When Ghana's first mining-specific legislation, PNDC Law 153, was enacted in 1986, the law was heralded as a shining example of best practice by many. The legislation sought to provide a stable policy environment in addition to significant financial incentives, as a means of encouraging investment. The replacement of the 1986 law with the Minerals and Mining Act in 2006, developed with technical assistance from the World Bank, represented a continued focus on investment promotion.
Many of the fiscal incentives in the 1986 law were retained or, in some cases, enhanced. The success of these mining codes in promoting investment is clear, with mining output increasing significantly since 1986. However, the increase in mining levels does not necessarily equate to better development outcomes for Ghana.

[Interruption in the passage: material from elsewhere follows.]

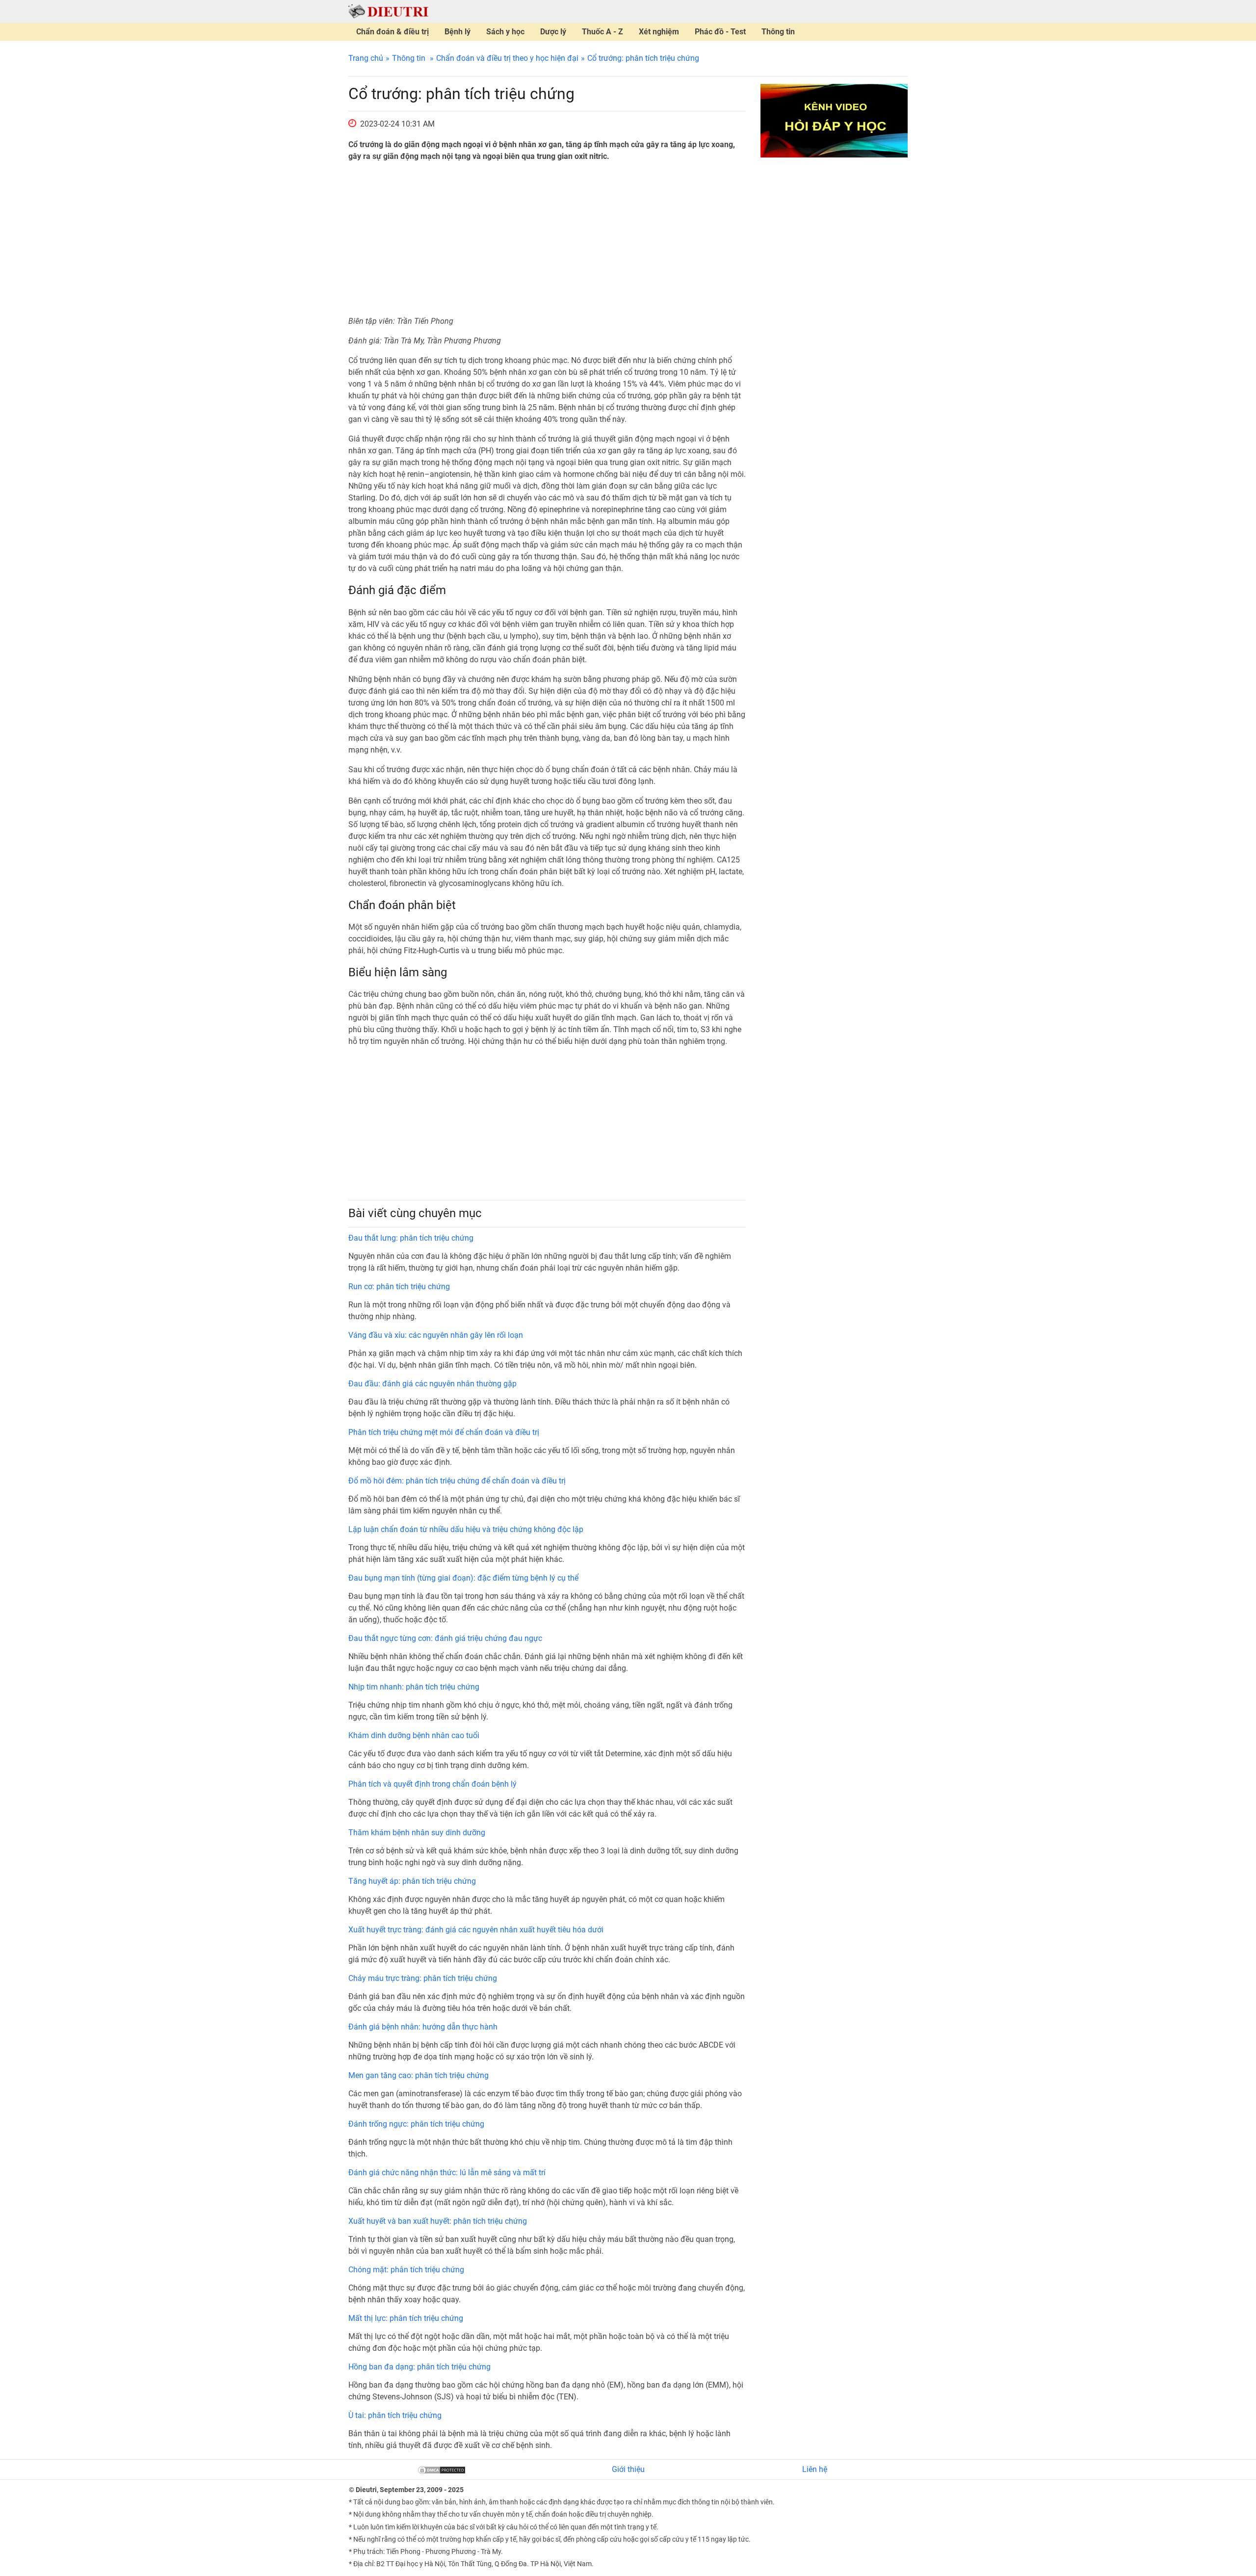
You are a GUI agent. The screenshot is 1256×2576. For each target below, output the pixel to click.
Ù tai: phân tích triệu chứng (395, 2415)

This paper examines one key change that occurred in the shift to the new mining code - the removal of the additional profits tax. This tax was intended to ensure that Ghana benefits from any windfall profits derived from higher commodity prices. Its removal raises an issue as
to whether Ghana has the right fiscal regime to ensure that it derives full benefits from recent and future increases in commodity prices (particularly gold). Drawing on recent tax policy literature on the benefits and practicality of a 'rent' tax, this paper suggests that serious consideration should be given to reintroducing such a windfall profits tax into Ghana's mining legislation.